I did the following:
import xgboost as xgb
from sklearn import datasets
from sklearn.model_selection import train_test_split
from sklearn.preprocessing import LabelEncoder
from xgboost import XGBClassifier
from sklearn.metrics import accuracy_score
import pandas as pd
data = 'C:\\me\\my_table.csv'
df = pd.read_csv(data)
cols_to_drop = ['_id'] #no need to write two lines if there's just one column to drop
#but since my original df is much bigger I used this to drop
#multiple columns
df.drop(cols_to_drop, axis=1, inplace=True)

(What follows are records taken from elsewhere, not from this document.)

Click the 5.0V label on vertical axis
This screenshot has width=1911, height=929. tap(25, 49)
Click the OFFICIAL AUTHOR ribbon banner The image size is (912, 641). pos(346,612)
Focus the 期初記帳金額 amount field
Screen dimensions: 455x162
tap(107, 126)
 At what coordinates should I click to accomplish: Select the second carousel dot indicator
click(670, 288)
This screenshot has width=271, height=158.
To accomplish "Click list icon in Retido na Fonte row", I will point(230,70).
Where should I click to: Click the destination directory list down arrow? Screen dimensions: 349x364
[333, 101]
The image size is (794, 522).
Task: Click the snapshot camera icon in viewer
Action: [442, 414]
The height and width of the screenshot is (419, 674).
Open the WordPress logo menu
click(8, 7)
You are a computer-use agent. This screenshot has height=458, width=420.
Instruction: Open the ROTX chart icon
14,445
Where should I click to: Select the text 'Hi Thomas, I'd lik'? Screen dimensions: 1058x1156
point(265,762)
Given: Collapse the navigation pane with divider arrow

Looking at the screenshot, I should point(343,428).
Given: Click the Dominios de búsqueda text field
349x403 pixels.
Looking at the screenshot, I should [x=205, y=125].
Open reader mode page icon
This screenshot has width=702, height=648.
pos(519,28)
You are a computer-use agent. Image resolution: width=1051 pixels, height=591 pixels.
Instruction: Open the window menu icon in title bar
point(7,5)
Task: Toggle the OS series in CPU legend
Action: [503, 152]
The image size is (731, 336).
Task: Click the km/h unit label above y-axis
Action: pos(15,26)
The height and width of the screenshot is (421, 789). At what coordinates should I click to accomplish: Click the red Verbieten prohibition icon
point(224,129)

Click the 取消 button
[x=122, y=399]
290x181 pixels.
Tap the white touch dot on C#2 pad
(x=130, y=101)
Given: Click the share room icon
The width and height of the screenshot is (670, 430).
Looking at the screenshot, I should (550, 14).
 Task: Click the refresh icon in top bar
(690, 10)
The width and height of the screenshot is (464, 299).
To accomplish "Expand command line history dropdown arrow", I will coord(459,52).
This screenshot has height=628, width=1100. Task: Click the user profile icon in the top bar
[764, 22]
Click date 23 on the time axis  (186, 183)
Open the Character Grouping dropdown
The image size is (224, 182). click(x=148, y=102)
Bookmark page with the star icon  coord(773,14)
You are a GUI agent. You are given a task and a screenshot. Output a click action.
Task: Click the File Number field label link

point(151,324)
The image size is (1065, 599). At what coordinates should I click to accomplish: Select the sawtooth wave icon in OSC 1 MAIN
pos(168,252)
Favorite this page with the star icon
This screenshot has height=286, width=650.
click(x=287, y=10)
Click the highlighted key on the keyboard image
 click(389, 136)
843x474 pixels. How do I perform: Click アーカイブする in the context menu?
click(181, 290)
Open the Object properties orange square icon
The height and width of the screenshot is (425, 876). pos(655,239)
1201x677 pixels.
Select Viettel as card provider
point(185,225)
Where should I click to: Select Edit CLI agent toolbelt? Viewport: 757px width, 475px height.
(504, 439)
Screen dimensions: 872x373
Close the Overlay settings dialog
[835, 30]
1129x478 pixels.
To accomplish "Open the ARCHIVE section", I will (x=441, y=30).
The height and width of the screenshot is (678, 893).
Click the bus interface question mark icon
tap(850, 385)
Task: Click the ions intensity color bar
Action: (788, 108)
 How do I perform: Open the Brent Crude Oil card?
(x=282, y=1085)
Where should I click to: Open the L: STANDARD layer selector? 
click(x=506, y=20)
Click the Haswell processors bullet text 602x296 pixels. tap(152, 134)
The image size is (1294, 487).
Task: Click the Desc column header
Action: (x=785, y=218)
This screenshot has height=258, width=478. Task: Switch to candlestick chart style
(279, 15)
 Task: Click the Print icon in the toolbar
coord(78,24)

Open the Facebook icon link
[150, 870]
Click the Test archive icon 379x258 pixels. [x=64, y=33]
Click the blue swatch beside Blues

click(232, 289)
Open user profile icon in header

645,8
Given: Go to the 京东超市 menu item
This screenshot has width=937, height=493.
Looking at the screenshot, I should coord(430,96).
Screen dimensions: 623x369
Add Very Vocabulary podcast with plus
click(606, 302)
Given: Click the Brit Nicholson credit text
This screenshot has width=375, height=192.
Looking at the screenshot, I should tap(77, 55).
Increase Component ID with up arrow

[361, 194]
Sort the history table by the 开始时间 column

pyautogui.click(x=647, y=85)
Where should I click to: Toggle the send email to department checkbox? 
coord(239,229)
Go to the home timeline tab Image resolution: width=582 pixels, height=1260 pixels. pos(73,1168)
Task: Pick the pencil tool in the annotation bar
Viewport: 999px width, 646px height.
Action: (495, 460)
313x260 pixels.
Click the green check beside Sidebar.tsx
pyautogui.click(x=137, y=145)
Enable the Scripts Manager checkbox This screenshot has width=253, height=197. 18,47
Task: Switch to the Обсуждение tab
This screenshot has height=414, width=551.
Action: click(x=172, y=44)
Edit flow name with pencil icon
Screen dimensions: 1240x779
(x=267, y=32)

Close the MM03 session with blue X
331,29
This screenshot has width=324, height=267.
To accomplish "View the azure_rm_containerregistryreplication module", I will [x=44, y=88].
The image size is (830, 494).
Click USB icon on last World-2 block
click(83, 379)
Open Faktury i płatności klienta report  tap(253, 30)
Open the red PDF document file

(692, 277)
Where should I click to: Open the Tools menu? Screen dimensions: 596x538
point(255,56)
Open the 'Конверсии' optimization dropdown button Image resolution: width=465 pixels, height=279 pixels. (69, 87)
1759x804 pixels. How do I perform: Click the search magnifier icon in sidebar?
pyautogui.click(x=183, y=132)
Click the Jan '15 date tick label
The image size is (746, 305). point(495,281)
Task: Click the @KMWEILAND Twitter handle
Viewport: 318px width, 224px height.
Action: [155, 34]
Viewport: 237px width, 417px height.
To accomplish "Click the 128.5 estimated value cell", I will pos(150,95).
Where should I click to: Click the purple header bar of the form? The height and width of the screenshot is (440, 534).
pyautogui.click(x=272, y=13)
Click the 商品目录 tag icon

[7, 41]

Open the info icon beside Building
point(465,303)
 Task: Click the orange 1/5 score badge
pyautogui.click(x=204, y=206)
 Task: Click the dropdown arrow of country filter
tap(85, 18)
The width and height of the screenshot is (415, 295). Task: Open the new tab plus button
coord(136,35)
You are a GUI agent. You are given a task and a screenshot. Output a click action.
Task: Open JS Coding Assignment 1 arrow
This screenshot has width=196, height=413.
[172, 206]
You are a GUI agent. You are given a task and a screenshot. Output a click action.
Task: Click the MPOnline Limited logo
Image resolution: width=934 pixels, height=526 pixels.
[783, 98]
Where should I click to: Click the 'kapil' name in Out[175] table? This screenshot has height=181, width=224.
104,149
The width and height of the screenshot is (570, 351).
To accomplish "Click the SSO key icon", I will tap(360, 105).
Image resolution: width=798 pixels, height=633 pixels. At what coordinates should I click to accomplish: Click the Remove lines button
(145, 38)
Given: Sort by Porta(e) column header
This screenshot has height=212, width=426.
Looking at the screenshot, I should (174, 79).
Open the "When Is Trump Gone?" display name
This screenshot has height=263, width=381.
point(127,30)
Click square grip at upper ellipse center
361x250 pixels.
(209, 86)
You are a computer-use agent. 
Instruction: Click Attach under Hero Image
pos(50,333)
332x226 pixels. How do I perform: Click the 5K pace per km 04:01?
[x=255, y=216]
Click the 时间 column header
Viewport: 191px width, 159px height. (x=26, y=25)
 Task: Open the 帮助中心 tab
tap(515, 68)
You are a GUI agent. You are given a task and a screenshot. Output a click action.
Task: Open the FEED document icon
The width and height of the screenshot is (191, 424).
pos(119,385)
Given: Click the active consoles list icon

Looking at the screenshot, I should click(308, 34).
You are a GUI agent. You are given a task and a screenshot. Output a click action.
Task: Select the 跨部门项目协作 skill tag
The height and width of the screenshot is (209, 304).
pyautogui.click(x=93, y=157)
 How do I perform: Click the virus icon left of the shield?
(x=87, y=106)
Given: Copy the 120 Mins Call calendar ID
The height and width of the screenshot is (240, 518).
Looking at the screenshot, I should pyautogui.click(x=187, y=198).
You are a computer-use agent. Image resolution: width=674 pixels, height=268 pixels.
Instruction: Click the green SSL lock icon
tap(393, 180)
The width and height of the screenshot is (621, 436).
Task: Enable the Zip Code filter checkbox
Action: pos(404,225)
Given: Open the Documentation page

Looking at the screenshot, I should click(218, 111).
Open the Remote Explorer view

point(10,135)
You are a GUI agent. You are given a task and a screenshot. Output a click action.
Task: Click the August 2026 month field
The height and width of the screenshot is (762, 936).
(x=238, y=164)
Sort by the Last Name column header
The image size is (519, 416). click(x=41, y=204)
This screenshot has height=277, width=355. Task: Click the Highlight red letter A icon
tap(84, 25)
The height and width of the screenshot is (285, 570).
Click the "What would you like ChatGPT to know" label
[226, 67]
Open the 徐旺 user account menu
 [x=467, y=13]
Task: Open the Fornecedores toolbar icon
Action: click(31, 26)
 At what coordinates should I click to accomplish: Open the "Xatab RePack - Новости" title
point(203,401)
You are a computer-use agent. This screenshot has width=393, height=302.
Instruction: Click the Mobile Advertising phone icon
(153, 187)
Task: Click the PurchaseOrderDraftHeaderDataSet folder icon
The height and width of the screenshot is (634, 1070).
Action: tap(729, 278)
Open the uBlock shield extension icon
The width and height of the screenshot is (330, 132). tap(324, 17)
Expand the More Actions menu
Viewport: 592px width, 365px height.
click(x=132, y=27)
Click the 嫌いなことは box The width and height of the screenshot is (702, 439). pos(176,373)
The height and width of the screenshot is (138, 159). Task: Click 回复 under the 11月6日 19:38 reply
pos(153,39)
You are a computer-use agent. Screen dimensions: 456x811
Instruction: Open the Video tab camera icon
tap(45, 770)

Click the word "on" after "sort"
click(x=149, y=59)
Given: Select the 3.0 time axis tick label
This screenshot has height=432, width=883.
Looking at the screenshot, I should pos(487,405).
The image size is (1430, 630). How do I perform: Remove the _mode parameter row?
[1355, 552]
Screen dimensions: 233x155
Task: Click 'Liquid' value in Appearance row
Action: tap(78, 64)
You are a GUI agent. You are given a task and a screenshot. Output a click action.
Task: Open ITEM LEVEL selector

X = df.drop('Rank', axis=1)
y = df['Rank']
X_train, X_test, y_train, y_test = train_test_split(X, y, test_size=0.20, random_state=5)
lc = LabelEncoder()
lc = lc.fit(y)
lc_y = lc.transform(y)
model = XGBClassifier()
model.fit(X_train, y_train)
y_pred = model.predict(X_test)
predictions = [round(int(value)) for value in y_pred]
I get ValueError: invalid literal for int() with base 10: 'Good'
I thought encoding the classes would work but what else does one do when the classes are strings?
CodePudding user response:
It fails since your y_pred
contains strings like ["Good","Bad"]
, thus your last line tries to call e.g round(int("Good"))
which it, of course, cannot do (try call print(y_pred[:5])
and see what it shows).
You are actually not using your label-encoder on neither your training or test-set (since you train it on y
and never use it to transform y_pred
nor y_train
), and no need to when using XGboost, it handles the classes automatically.
CodePudding user response:
Generally, all the machine learning models accept only the numerical values either in feature or target.
before split the data for train and test, you can do LabelEncoder
or direct value changes like df['rank'].replace({"Good":1,"Bad":0})